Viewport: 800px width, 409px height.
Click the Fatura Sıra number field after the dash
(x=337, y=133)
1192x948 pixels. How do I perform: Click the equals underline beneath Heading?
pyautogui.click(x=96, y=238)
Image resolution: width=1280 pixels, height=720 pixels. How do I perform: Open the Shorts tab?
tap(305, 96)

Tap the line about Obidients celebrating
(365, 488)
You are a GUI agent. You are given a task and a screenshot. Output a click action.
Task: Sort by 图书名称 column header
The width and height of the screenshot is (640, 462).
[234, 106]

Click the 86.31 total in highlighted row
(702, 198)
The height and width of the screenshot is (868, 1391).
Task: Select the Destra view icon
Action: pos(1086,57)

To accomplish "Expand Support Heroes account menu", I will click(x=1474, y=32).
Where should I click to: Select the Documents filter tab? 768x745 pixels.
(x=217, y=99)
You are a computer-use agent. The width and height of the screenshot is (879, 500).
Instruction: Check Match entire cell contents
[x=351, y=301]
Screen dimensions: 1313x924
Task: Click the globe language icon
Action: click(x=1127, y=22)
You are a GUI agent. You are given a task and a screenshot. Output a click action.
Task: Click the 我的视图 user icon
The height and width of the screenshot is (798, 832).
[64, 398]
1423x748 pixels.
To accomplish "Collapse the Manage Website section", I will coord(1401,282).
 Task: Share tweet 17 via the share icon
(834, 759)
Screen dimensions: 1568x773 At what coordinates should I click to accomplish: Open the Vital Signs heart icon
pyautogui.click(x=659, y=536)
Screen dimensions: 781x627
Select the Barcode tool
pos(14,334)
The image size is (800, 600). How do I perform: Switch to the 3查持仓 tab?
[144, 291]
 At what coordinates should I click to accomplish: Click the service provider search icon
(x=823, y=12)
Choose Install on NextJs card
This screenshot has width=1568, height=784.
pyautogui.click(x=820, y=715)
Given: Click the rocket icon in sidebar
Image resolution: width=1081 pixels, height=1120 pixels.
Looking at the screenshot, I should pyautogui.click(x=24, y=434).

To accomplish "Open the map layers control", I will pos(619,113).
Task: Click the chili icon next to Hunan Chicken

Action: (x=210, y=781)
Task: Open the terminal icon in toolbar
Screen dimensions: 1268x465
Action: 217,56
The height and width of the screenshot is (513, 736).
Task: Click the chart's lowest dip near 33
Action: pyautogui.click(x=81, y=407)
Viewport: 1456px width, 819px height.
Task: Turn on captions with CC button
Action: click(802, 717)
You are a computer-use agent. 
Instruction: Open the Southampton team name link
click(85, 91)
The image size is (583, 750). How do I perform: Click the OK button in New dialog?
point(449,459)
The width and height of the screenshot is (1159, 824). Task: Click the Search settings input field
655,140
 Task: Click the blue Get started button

### Set problem
Render every line of the listing above as a JSON list of strings, one string per line, leaving out blank lines.

### Answer to the task
[
  "Viewport: 800px width, 409px height.",
  "Click the Fatura Sıra number field after the dash",
  "(x=337, y=133)",
  "1192x948 pixels. How do I perform: Click the equals underline beneath Heading?",
  "pyautogui.click(x=96, y=238)",
  "Image resolution: width=1280 pixels, height=720 pixels. How do I perform: Open the Shorts tab?",
  "tap(305, 96)",
  "Tap the line about Obidients celebrating",
  "(365, 488)",
  "You are a GUI agent. You are given a task and a screenshot. Output a click action.",
  "Task: Sort by 图书名称 column header",
  "The width and height of the screenshot is (640, 462).",
  "[234, 106]",
  "Click the 86.31 total in highlighted row",
  "(702, 198)",
  "The height and width of the screenshot is (868, 1391).",
  "Task: Select the Destra view icon",
  "Action: pos(1086,57)",
  "To accomplish \"Expand Support Heroes account menu\", I will click(x=1474, y=32).",
  "Where should I click to: Select the Documents filter tab? 768x745 pixels.",
  "(x=217, y=99)",
  "You are a computer-use agent. The width and height of the screenshot is (879, 500).",
  "Instruction: Check Match entire cell contents",
  "[x=351, y=301]",
  "Screen dimensions: 1313x924",
  "Task: Click the globe language icon",
  "Action: click(x=1127, y=22)",
  "You are a GUI agent. You are given a task and a screenshot. Output a click action.",
  "Task: Click the 我的视图 user icon",
  "The height and width of the screenshot is (798, 832).",
  "[64, 398]",
  "1423x748 pixels.",
  "To accomplish \"Collapse the Manage Website section\", I will coord(1401,282).",
  " Task: Share tweet 17 via the share icon",
  "(834, 759)",
  "Screen dimensions: 1568x773 At what coordinates should I click to accomplish: Open the Vital Signs heart icon",
  "pyautogui.click(x=659, y=536)",
  "Screen dimensions: 781x627",
  "Select the Barcode tool",
  "pos(14,334)",
  "The image size is (800, 600). How do I perform: Switch to the 3查持仓 tab?",
  "[144, 291]",
  " At what coordinates should I click to accomplish: Click the service provider search icon",
  "(x=823, y=12)",
  "Choose Install on NextJs card",
  "This screenshot has width=1568, height=784.",
  "pyautogui.click(x=820, y=715)",
  "Given: Click the rocket icon in sidebar",
  "Image resolution: width=1081 pixels, height=1120 pixels.",
  "Looking at the screenshot, I should pyautogui.click(x=24, y=434).",
  "To accomplish \"Open the map layers control\", I will pos(619,113).",
  "Task: Click the chili icon next to Hunan Chicken",
  "Action: (x=210, y=781)",
  "Task: Open the terminal icon in toolbar",
  "Screen dimensions: 1268x465",
  "Action: 217,56",
  "The height and width of the screenshot is (513, 736).",
  "Task: Click the chart's lowest dip near 33",
  "Action: pyautogui.click(x=81, y=407)",
  "Viewport: 1456px width, 819px height.",
  "Task: Turn on captions with CC button",
  "Action: click(802, 717)",
  "You are a computer-use agent. ",
  "Instruction: Open the Southampton team name link",
  "click(85, 91)",
  "The image size is (583, 750). How do I perform: Click the OK button in New dialog?",
  "point(449,459)",
  "The width and height of the screenshot is (1159, 824). Task: Click the Search settings input field",
  "655,140",
  " Task: Click the blue Get started button"
]